Directions for this task: Format the lines below as a JSON list of strings with one string per line, leaving out blank lines. Omit the pictures from the list.

··· Data supplied ···

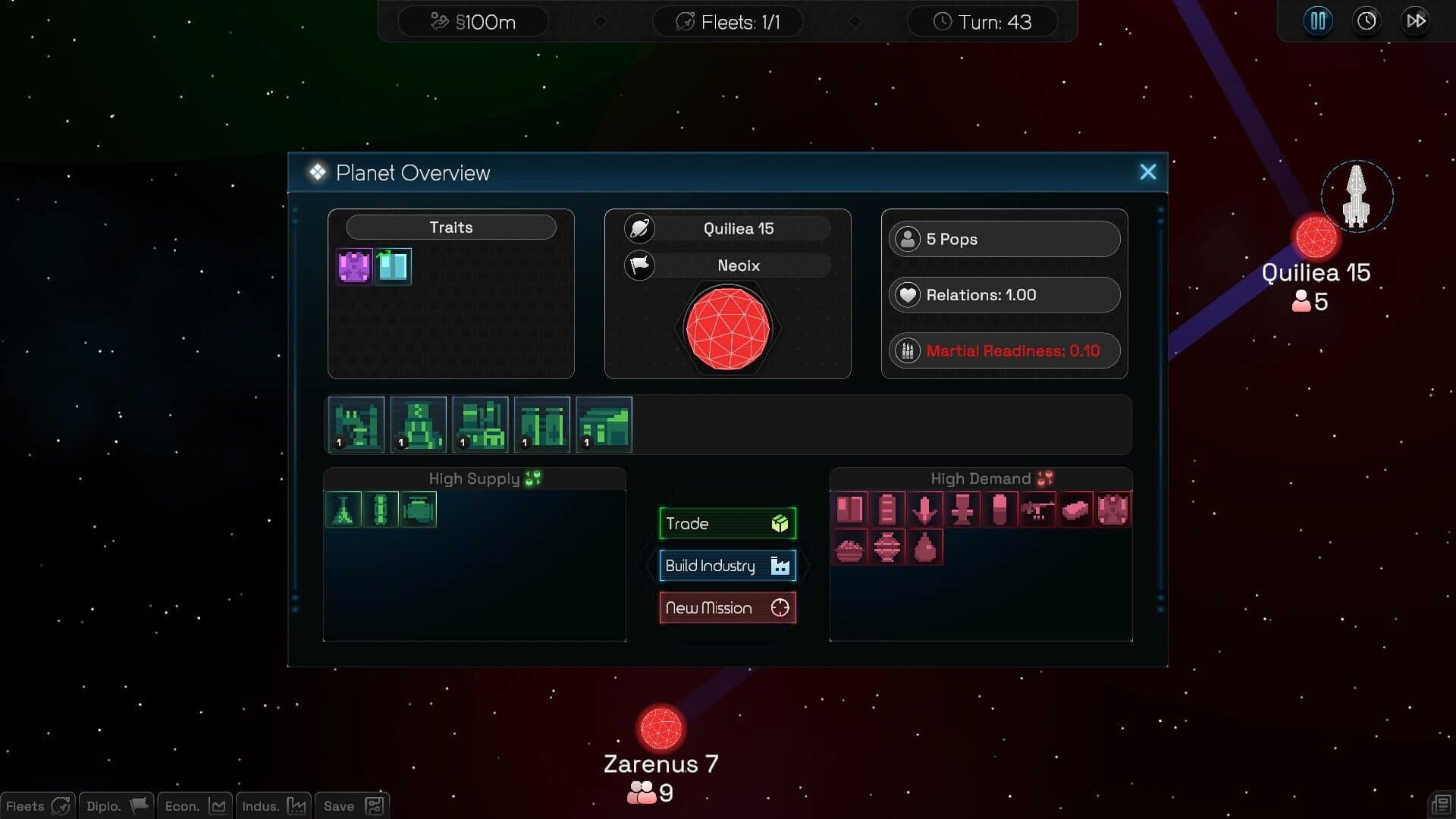
Task: Click the Save icon at bottom bar
Action: (x=351, y=806)
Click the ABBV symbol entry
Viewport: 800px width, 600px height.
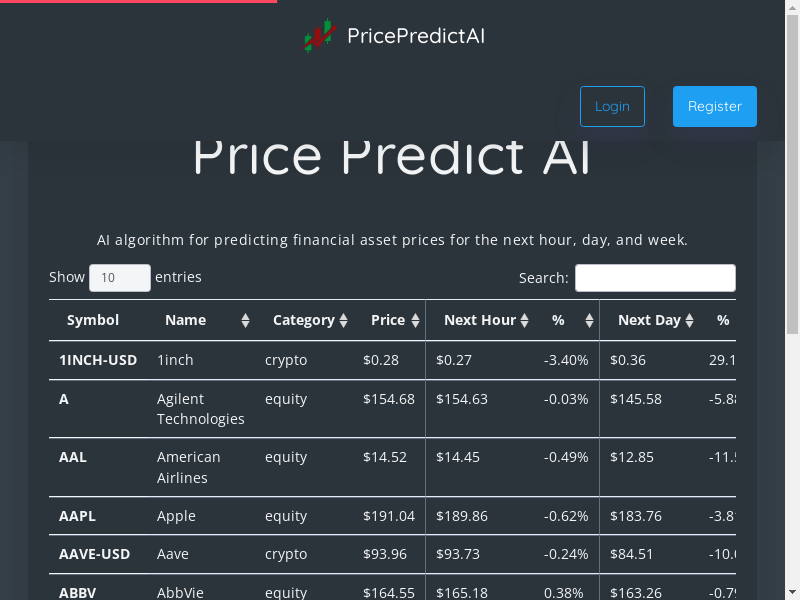click(77, 592)
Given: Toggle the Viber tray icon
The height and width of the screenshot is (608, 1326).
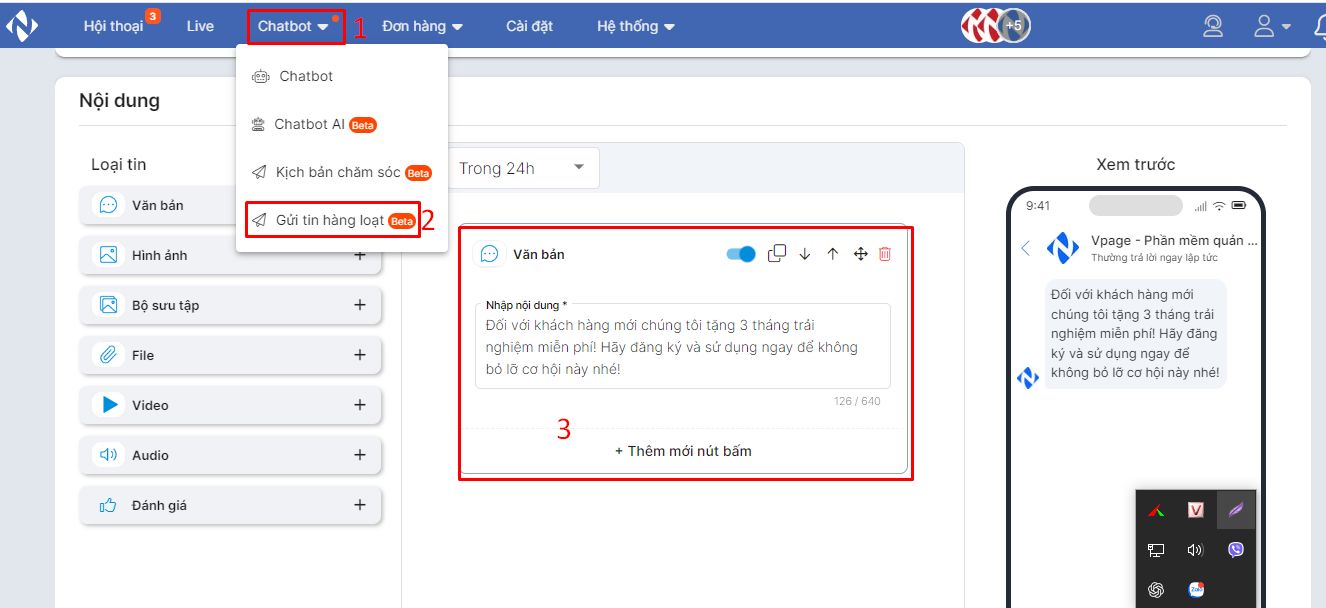Looking at the screenshot, I should [x=1234, y=549].
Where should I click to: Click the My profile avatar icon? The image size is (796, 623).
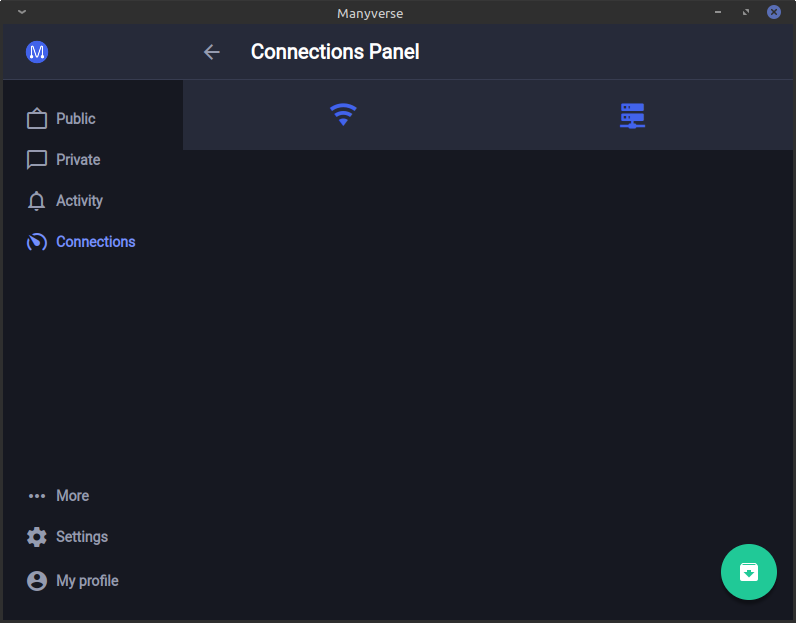[x=37, y=581]
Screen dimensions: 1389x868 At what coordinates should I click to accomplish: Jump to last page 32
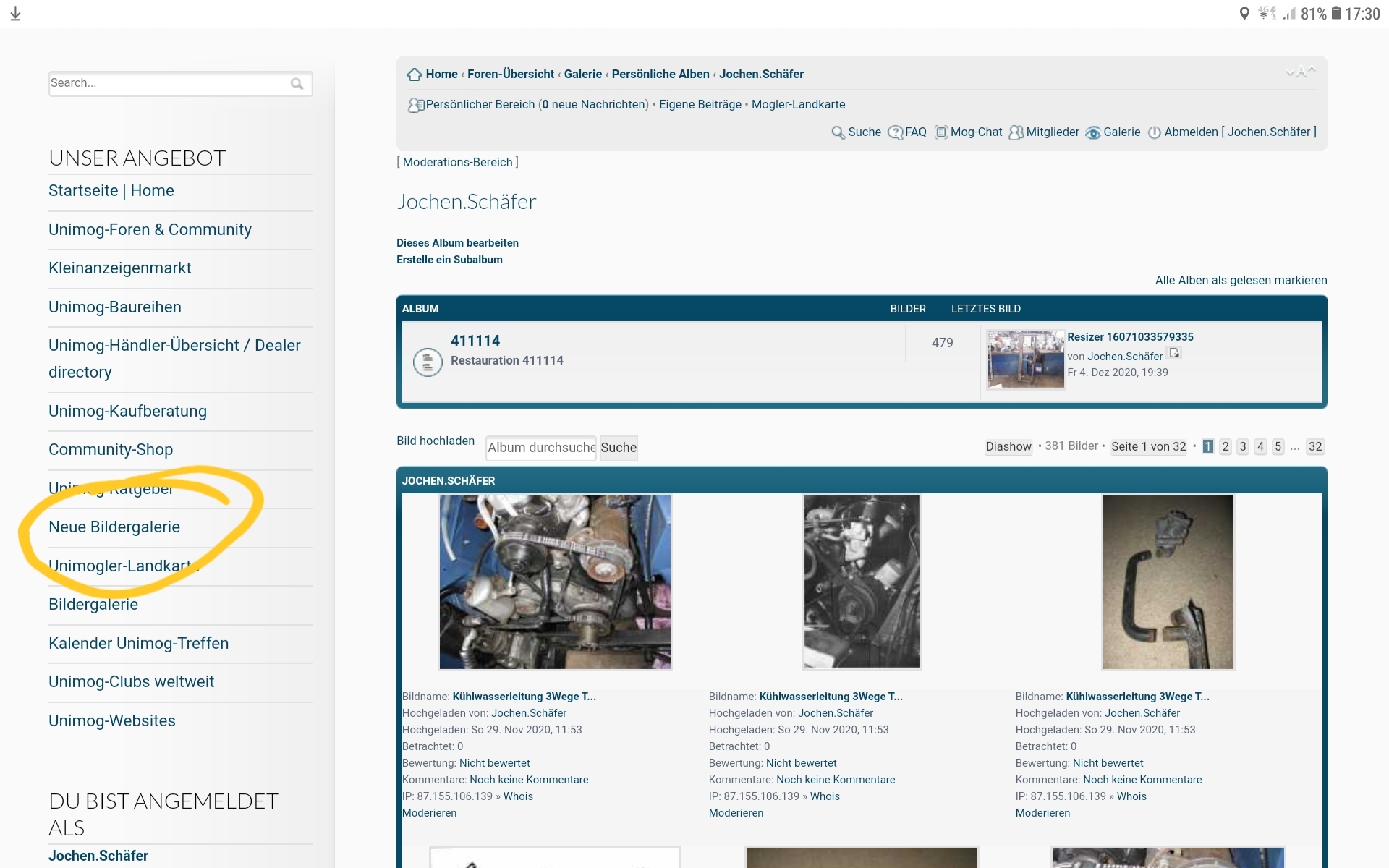(x=1314, y=447)
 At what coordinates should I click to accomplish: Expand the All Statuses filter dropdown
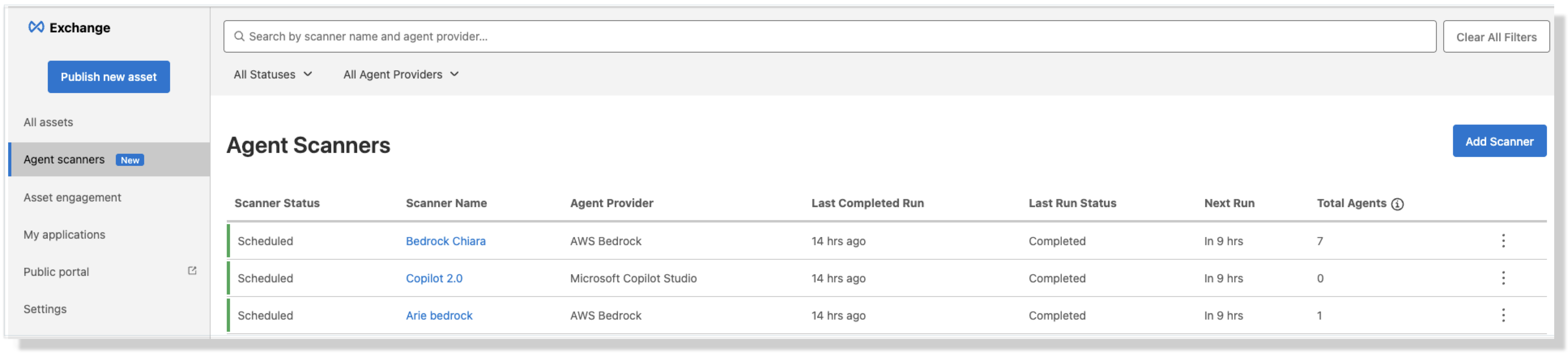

···

Written response:
[
  "Task: Click the Save icon at bottom bar",
  "Action: (x=351, y=806)",
  "Click the ABBV symbol entry",
  "Viewport: 800px width, 600px height.",
  "click(77, 592)",
  "Given: Toggle the Viber tray icon",
  "The height and width of the screenshot is (608, 1326).",
  "Looking at the screenshot, I should [x=1234, y=549].",
  "Where should I click to: Click the My profile avatar icon? The image size is (796, 623).",
  "[x=37, y=581]",
  "Screen dimensions: 1389x868 At what coordinates should I click to accomplish: Jump to last page 32",
  "(x=1314, y=447)",
  " At what coordinates should I click to accomplish: Expand the All Statuses filter dropdown"
]